Chattanooga Mayor Andy Berke rejects request for budget watchdogs

photo Chattanooga Mayor Andy Berke

Two of the city's biggest programs won't have independent oversight assigned to review their performance next year.

Mayor Andy Berke turned down a request by City Auditor Stan Sewell to fund two positions to monitor the mayor's outcomes-based budget and the massive wastewater treatment repairs that must be made as part of a federal consent order.

Berke said his office decided the best way to hold the outcomes-based budget process accountable is to create a new Office of Performance Management with a $150,00o budget that will report to the executive branch.
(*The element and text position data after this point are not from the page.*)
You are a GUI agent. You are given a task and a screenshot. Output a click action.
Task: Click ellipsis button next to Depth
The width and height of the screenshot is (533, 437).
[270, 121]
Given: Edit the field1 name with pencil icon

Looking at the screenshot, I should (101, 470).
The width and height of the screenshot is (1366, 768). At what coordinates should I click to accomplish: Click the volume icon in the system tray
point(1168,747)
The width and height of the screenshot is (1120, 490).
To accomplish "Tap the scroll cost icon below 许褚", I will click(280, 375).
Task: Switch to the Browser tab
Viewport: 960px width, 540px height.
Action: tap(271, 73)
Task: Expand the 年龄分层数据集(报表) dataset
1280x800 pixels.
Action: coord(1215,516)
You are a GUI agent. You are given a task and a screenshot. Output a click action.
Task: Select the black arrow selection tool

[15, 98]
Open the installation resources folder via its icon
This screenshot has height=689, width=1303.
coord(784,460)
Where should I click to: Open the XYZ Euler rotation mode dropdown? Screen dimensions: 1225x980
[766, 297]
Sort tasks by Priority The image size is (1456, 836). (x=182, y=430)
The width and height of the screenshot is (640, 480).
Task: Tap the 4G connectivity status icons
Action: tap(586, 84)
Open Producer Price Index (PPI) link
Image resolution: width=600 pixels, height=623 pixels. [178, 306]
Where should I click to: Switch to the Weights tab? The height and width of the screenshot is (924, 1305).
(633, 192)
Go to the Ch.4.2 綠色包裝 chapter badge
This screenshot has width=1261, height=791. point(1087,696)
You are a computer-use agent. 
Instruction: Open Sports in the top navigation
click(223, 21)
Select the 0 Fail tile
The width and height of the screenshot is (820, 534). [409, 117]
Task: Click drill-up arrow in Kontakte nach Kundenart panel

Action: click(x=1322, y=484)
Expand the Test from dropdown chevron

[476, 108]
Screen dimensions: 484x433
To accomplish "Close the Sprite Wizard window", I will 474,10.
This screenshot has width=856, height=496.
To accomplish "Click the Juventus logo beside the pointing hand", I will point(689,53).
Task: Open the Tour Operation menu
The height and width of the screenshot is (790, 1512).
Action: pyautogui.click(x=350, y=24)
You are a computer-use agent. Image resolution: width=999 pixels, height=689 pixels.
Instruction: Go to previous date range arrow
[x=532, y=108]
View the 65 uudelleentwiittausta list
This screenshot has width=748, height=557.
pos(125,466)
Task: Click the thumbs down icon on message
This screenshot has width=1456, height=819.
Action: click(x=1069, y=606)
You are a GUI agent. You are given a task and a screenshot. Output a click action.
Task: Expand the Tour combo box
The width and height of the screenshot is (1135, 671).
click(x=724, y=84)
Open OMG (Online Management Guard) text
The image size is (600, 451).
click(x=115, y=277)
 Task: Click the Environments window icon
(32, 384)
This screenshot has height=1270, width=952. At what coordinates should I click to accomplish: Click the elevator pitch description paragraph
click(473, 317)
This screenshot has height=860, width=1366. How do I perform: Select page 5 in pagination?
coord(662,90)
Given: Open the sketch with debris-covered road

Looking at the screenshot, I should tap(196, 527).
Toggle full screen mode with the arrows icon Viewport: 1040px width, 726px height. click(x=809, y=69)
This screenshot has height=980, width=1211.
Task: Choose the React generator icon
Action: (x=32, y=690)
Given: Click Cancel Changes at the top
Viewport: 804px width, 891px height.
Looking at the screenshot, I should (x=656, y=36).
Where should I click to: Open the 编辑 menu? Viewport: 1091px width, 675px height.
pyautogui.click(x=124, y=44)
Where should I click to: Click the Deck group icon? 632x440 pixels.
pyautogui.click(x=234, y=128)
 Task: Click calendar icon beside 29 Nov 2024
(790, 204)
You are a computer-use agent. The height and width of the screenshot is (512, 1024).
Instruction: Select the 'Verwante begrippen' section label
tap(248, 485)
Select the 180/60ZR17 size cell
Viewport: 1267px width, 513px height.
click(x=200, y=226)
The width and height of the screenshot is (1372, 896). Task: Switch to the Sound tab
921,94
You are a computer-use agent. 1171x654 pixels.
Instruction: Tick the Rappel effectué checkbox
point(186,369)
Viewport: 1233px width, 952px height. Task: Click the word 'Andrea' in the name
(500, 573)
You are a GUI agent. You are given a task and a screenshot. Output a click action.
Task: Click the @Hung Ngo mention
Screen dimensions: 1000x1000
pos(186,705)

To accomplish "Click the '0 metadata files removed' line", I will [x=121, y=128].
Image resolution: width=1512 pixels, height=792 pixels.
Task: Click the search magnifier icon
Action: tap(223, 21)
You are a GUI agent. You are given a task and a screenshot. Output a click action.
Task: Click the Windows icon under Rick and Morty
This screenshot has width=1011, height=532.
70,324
"We're not doing an audit. What we're doing is performance management," Berke said.

Sewell called both positions he asked for "critical" last week at an audit committee meeting, because hundreds of millions of taxpayer dollars are at stake and the incentive under outcomes-based budgeting is for administrators to cook their numbers.

"If your program is going to be cut and you're the office head over there, you don't want to lose your job and you don't want your employees to lose their job, so the incentive is to fudge those numbers and someone needs to monitor that," said Sewell, who reports to an independent board.

Much of the city's $216 million budget will require departments to meet certain milestones or outcomes, though Berke has yet to publish specific benchmarks for either his first or second outcomes-based budget.

Throughout the year, the mayor's team will measure each department's progress toward administration goals, such as reducing the number of shootings or improving emergency response times. If those goals aren't met, officials will attempt to correct them mid-year, the mayor said.

However, Sewell said allowing department heads to help choose the criteria by which they will be graded could lead to inaccurate pictures of departmental performance.

"Are you really going to pick the very best benchmark if you're going to be held accountable for it? Then you take the question of bringing administration influence over it, and it just looks better if it's an independent auditor."

The mayor's office has said it will hire one person for the new office, but details of how that person will function haven't been decided.

Berke's spokeswoman, Lacie Stone, also pointed out that the city auditor's budget was increased 2.9 percent, or about $16,450.

"Internal Audit can use their budget increase however they choose -- including to monitor sewer funds or whatever is of most importance to the Internal Audit Committee," Stone said in an email.

The mayor's office announced a 10 percent bump in sewer fees, adding about $3.11 to the average resident's water bill each month.

Those fees will help pay an estimated $250 million over 16 years to clean up the city's combined sewer system, which is known for discharging raw sewage into the Tennessee River.

The city already has taken out loans for $55 million worth of projects and will borrow a total of $153 million in the first five years of a federal consent decree. The money will fund about 50 projects.

Sewell has argued that such a big program needs an independent auditor to keep projects on track and on budget.

The City Council also has expressed concerns over the program, which is larger than the city's annual budget. Council members grilled public works officials Tuesday about whether controls are in place to avoid a financial liability similar in scope to the 21st Century Waterfront.

Shoddy work and poor oversight on that project led to dangerous electrical failures and cracks in the concrete that taxpayers are going to have to put up an estimated $12 million to fix, including nearly $3 million already spent.

Public Works Director Lee Norris said the city has two safeguards in place for the sewer program: His department employs its own inspectors, and the firm hired to oversee the project, Jacobs Engineering, has a full-time inspector examining each project.